Let's say you're an average American who knows that two relatively important things called Fannie and Freddie have been put into government receivership. This seems to be bad, as in other companies you used to think were big will suffer bad; as in you better not want to sell your house, retire or send your kids to college in the next five years bad.

So you wonder to yourself: Self! How could two massive companies with implicit backing of the U.S. government be so poorly run and/or regulated that this could happen?

Well I'm no financial expert, but the Center for Responsive Politics might give us some hints:

If the same guys who created you and the rules that govern you are also heavily invested in your enterprise and get lots of campaign donations from you, maybe they're more likely to go easy on you. If not, there's always lobbying to fall back on.

Or as the Politico put it:

If you want to know how Fannie Mae and Freddie Mac have survived scandal and crisis, consider this: Over the past decade, they have spent nearly $200 million on lobbying and campaign contributions.
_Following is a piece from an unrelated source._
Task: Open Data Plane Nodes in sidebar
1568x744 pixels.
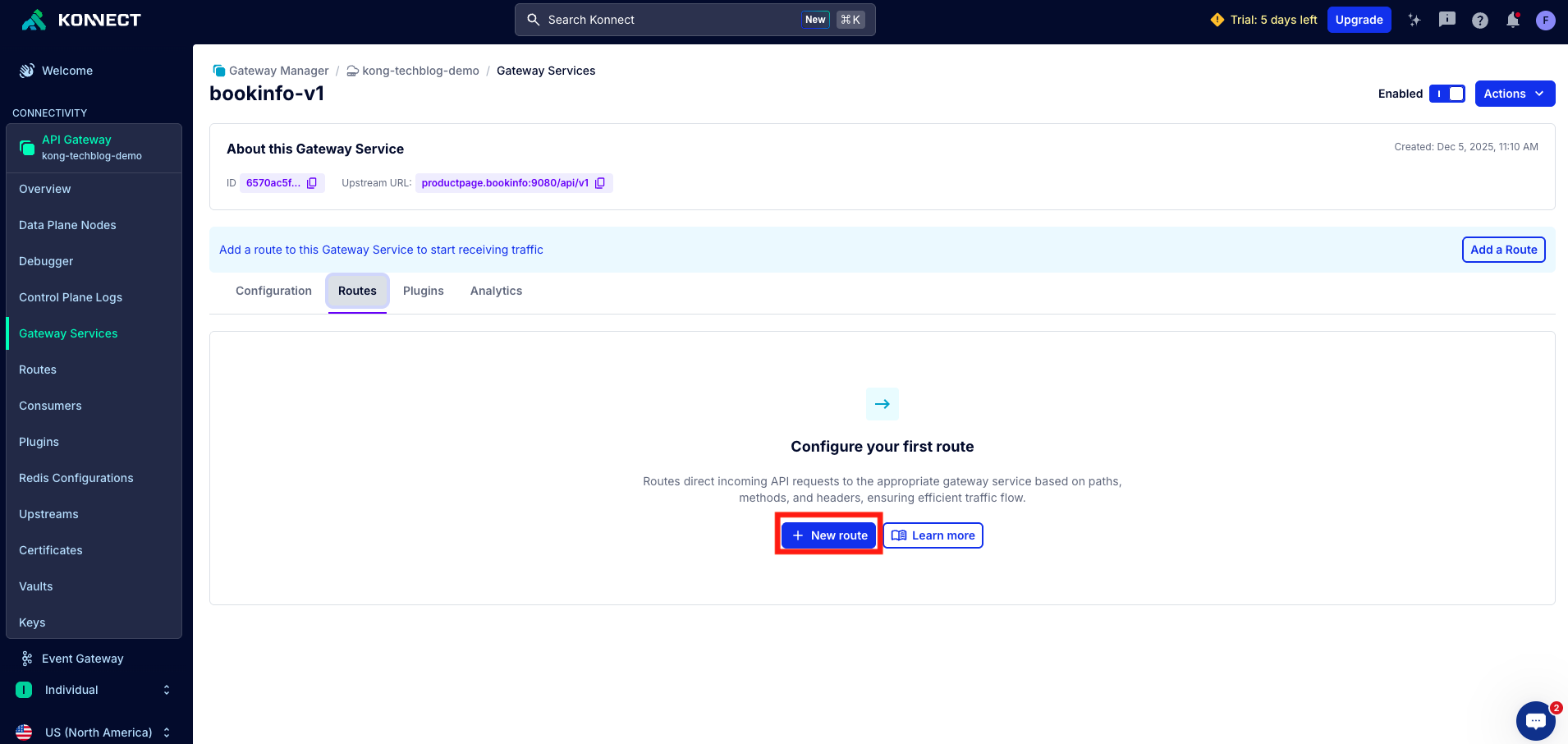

But the political tentacles of the mortgage giants extend far beyond their checkbooks.

The two government-chartered companies run a highly sophisticated lobbying operation, with deep-pocketed lobbyists in Washington and scores of local Fannie- and Freddie-sponsored homeowner groups ready to pressure lawmakers back home.

As the guys on Mythbusters say: Well there's your problem.

Now let's be clear: Fannie's and Freddie's executives designed and prosecuted the policies that led to all of this, and they were buying into a larger pattern of doing business that in hindsight looks absolutely nutso. But one does not spend that kind of money without wanting something, and it looks like to me (sitting in the cheap seats here in Raleigh) what Fannie and Freddie wanted most of all was freedom in the way they did business while still clinging to the security blanket of taxpayer protection.

Would the Congress have been more skeptical if all that money wasn't sloshing around? You can't say for sure, but ... how could it not have been?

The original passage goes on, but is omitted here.